未題

800字のコラム

古舘春一『ハイキュー!!』

 王道らしい王道漫画では、ない。というのも、悪役らしい悪役がこの物語に存在しないからだ。ほかのスポーツ漫画によく登場する、反則によって相手選手を貶めるような邪悪なキャラクターはいない。それぞれがそれぞれの人生を精いっぱい生きている。だから、ひとつひとつの描写がとても丁寧なのだ。
 考えてみれば、人生はそもそもが地味なものかもしれない。螺旋丸や卍解など、できるできないを実感する技を身につける機会などほとんどない。こどものころならまだしも、おとなになるにつれなにをもって進歩とするか、それすらも目にはみえず、評価のむずかしいことが多い。そんななか、こころを折らず生きていくことのなんと途方もないことか。
 物語とは、そんな果てない道のりを目にみえてわかりやすく、結果を伴いながらわたしたちに提供してくれる。それが娯楽となり、勇気となり、わたしたちに生きる力を与えてくれる。けれど、それも度がすぎてファンシーだと、あるときから一気にたえられなくなる。単純な善悪の戦いは、どちらかを必ず悪者として罰することになってしまう。
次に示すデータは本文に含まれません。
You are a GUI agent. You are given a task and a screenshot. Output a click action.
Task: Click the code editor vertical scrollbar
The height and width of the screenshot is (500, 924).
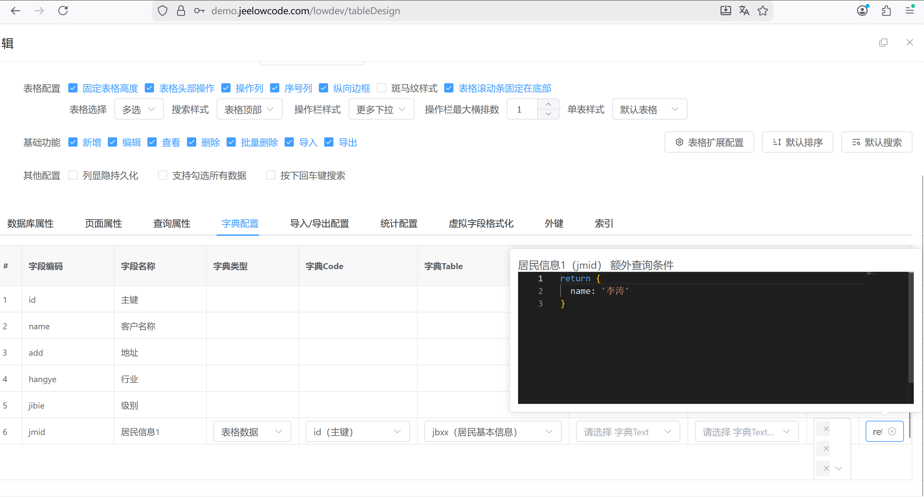pos(911,327)
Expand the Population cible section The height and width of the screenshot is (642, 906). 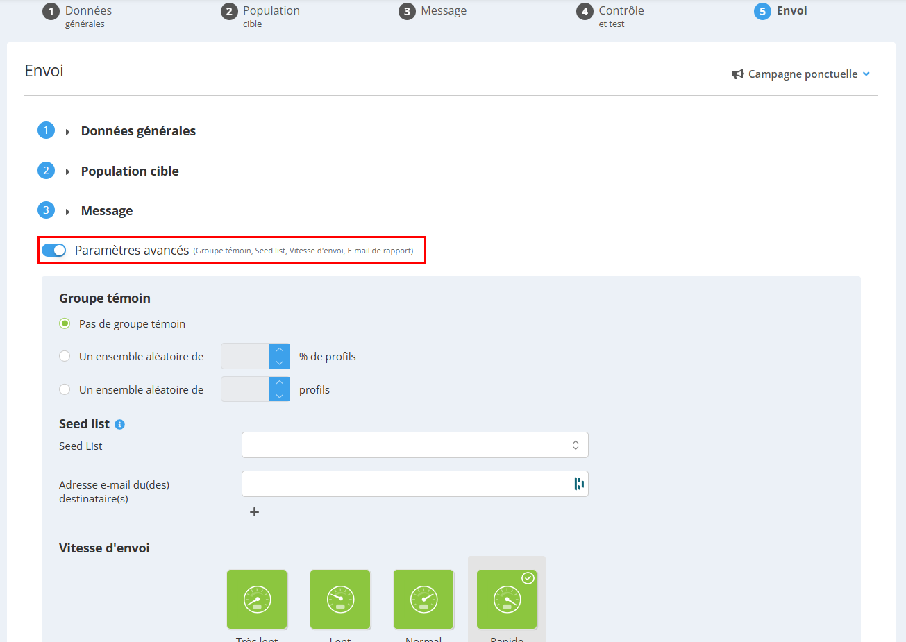130,171
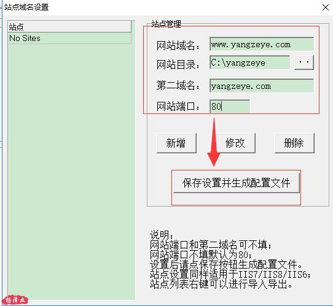Click the red watermark logo
Screen dimensions: 333x306
pos(15,300)
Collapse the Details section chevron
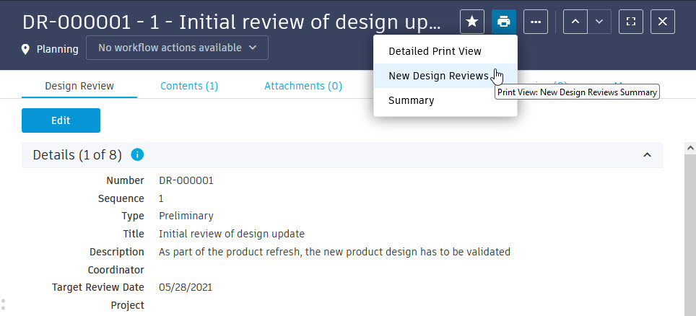 click(647, 155)
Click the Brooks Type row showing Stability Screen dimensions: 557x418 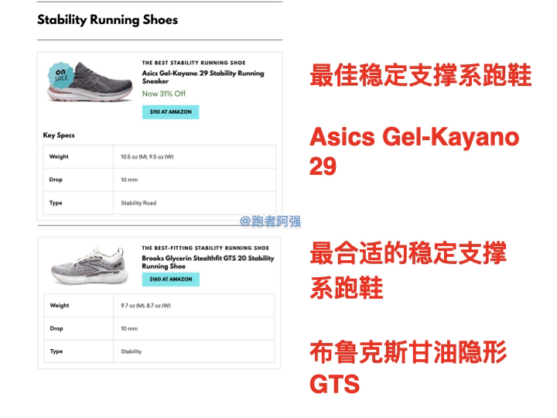[x=132, y=351]
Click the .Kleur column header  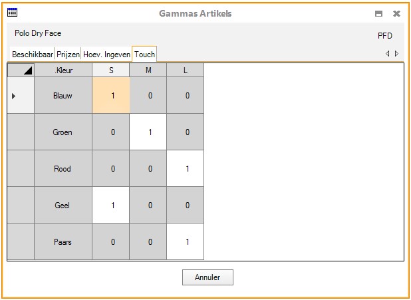point(63,70)
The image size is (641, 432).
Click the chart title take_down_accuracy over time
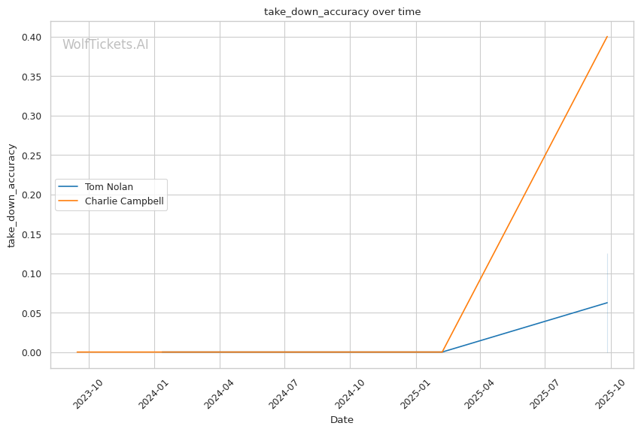342,11
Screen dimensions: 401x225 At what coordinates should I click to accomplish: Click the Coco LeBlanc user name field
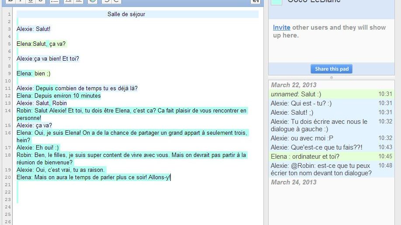[x=314, y=2]
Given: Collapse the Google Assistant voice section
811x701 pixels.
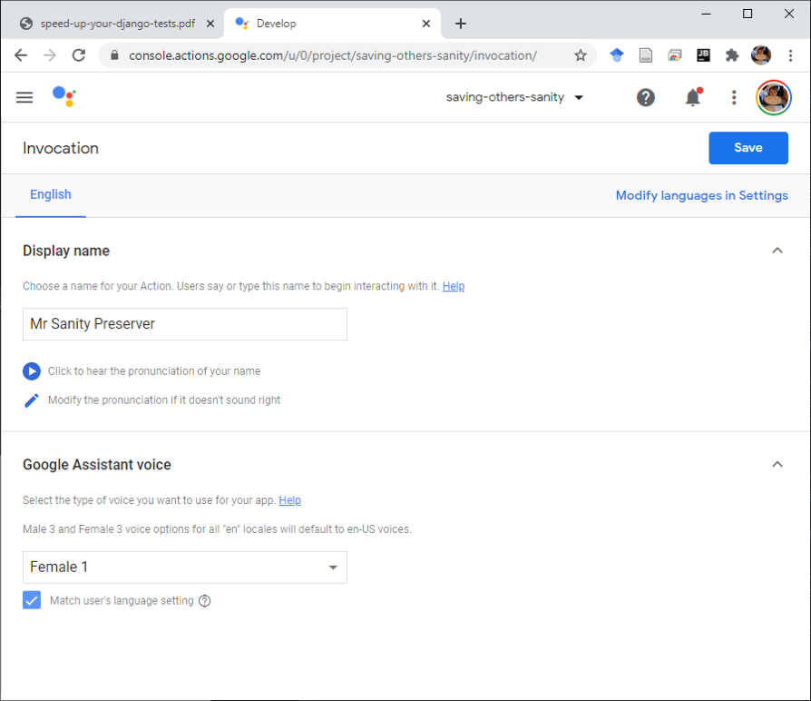Looking at the screenshot, I should pyautogui.click(x=777, y=464).
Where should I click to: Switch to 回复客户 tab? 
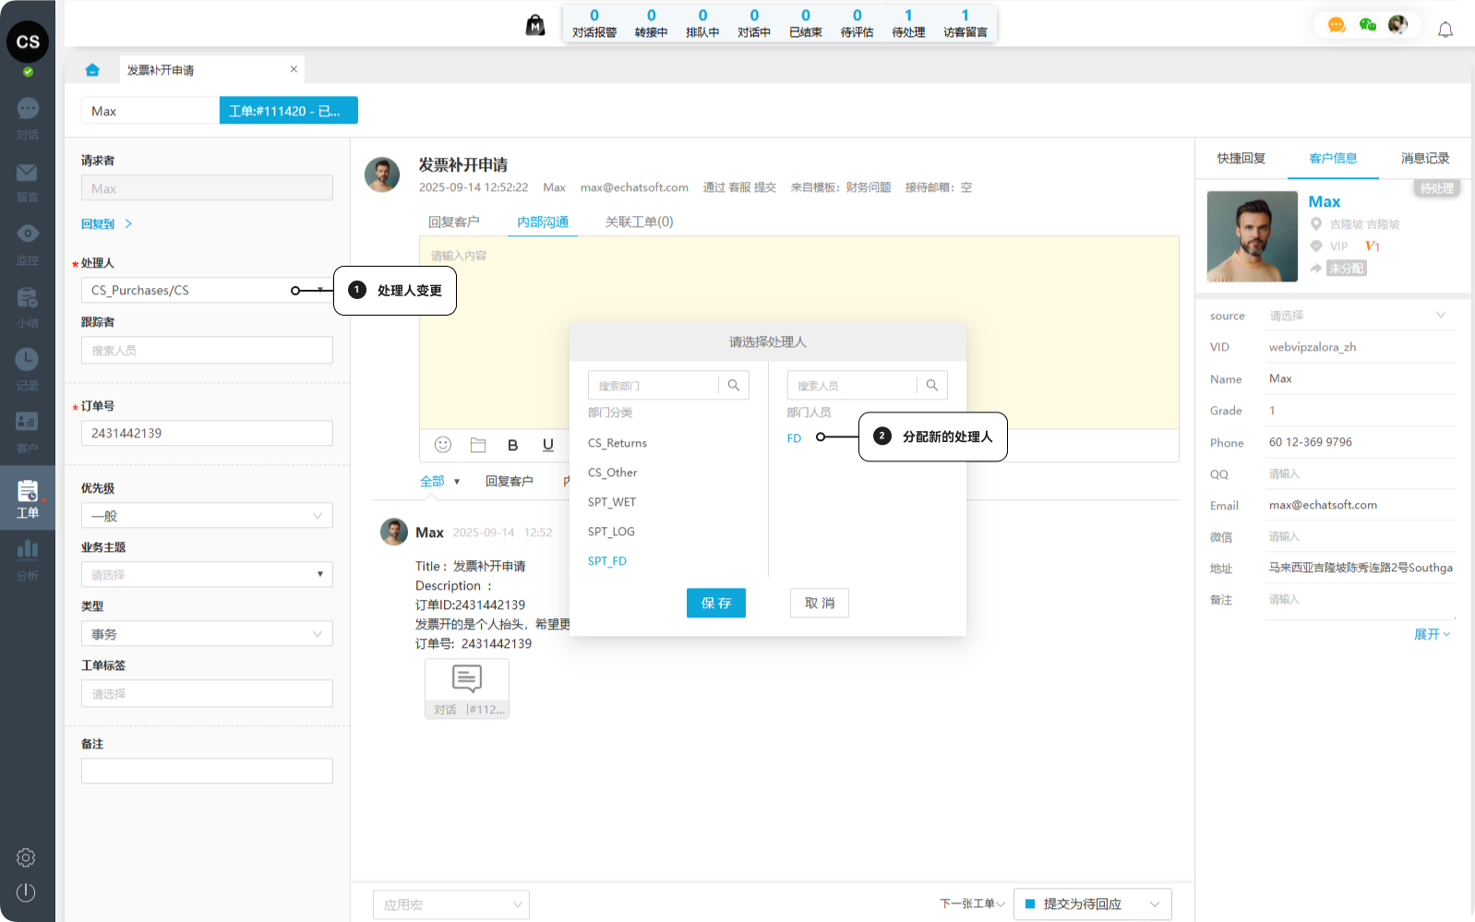coord(453,222)
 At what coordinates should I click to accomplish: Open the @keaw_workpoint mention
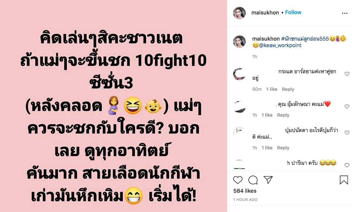click(x=280, y=45)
 もうひとつ、注目してほしいのはスランプの扱い方だろうか。人間は進歩するとき、一度後退する。正確には、つぎのステージにすすむためにそれまでのかたちを一旦崩し、新しい要素を取り入れるということなのだが、その描写もまた、とにかく丁寧に描かれているのだ。無理難題を押しつけられ、短期間で修行してパワーアップする、という主人公も魅力的ではあるのだが、これだと人生には応用しきれない。
 つまり『ハイキュー!!』は、これまでの短期決戦型漫画とは一線を画しているのだ。ゆえに、地味ではある。けれど、登場人物ひとりひとりに寄り添い、こつこつと物語を積み上げていくその姿勢は、人生においても見習うべきところがあるはずだ。ただ安穏と生きるのでなく、闇雲に生きるのでもない。腰を据えて目標を達成していく、ということの重要性がよくわかる漫画だといえるだろう。